Kurz nach Joannas Tod hatte die Hexenjagd begonnen. Alle Bewohner von Shadow Lake waren davon überzeugt, dass Jared Joanna im Streit erstochen hatte und dann geflüchtet war, um seiner Strafe zu entgehen. Am Anfang wurde nur hinter vorgehaltener Hand gemunkelt, Ellen hätte ihrem Sohn zur Flucht verholfen. Aber je länger Jared verschwunden war, umso heftiger wurden die Anfeindungen. Selbst Tess war ab und zu verdächtigt worden, an Joannas Tod beteiligt gewesen zu sein.
Ellen hatte nie geglaubt, dass ihr Sohn Joanna getötet hatte. Sie war immer davon ausgegangen, dass irgendein Unbekannter nicht nur Joanna, sondern auch Jared umgebracht hatte und seine Leiche verschwinden ließ. Dabei hatte sie die unglaublichsten Verschwörungstheorien entwickelt und sich immer weiter hineingesteigert. Natürlich war nach dem Mord die komplette Umgebung des Sees abgesucht worden, allerdings ohne Erfolg. Jared hatte man nicht gefunden. Trotzdem hatte Ellen nicht locker gelassen.

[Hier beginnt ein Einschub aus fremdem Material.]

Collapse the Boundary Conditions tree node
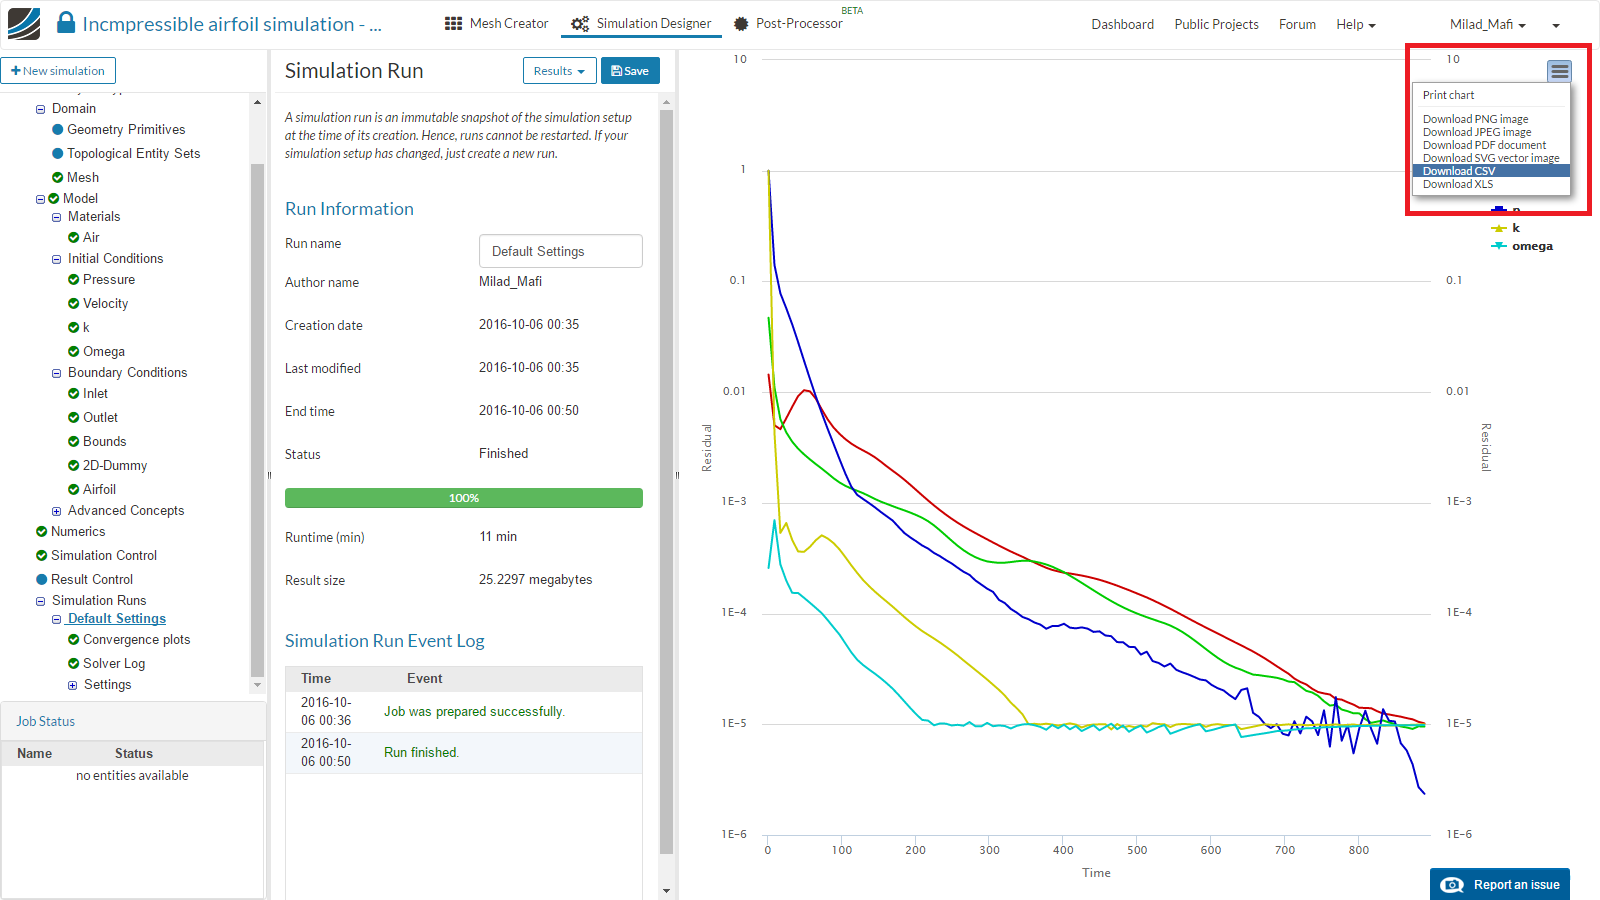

Tess zwang sich zu einem Lächeln, das allerdings recht gequält ausfiel. »Sie hat es mir nie verziehen, dass ich es zumindest für möglich gehalten habe, Jared könnte doch der Täter gewesen sein«, berichtete sie leise. »Verstehen Sie mich richtig«, fügte sie schnell hinzu, »ich glaube nicht, dass Jared ein bösartiger Mensch war, überhaupt nicht. Aber ich kannte ihn so gut wie sonst kaum jemand. Ich weiß, wie aufbrausend er manchmal sein konnte, und wenn er sich wirklich über etwas aufgeregt hat …« Sie biss sich auf die Unterlippe und seufzte.
»Nun«, begann Reverend Cole. Er schien seine Worte genau abzuwägen, bevor er weitersprach. »Ich denke, Sie sollten versuchen, Ihren Frieden mit Ihrer Tante zu machen, Tess. Versuchen Sie, ihr ihre Fehler zu verzeihen. Immerhin hat sie das Schlimmste durchgemacht, das einer Mutter passieren kann. Sie hat ihr Kind verloren, auf welche Weise auch immer.«
Tess nickte. »Ich weiß. Ich wünschte nur, ich hätte mich vor ihrem Tod noch mit ihr aussprechen können. Es kam alles so plötzlich.«
»Ich bin mir sicher, tief in ihrem Herzen hat Ihnen Ellen nichts nachgetragen«, gab der Reverend mit mildem Lächeln zurück. Nachdem er ihr noch versprochen hatte, dass sie sich mit allen Problemen an ihn wenden könne, verabschiedete sich Tess und verließ den Friedhof.
Als sie über den Parkplatz auf ihren Wagen zulief, dachte sie noch einmal über das nach, was sie gerade besprochen hatten. Es stimmte, dachte sie. Tante Ellen hatte wirklich das Schlimmste durchgemacht. Aber in einem Punkt hatte der Reverend sich geirrt: Das Schlimmste war nicht, dass ihr Sohn entweder tot war oder sich eines Mordes schuldig gemacht hatte. Das Schlimmste an allem war die Ungewissheit.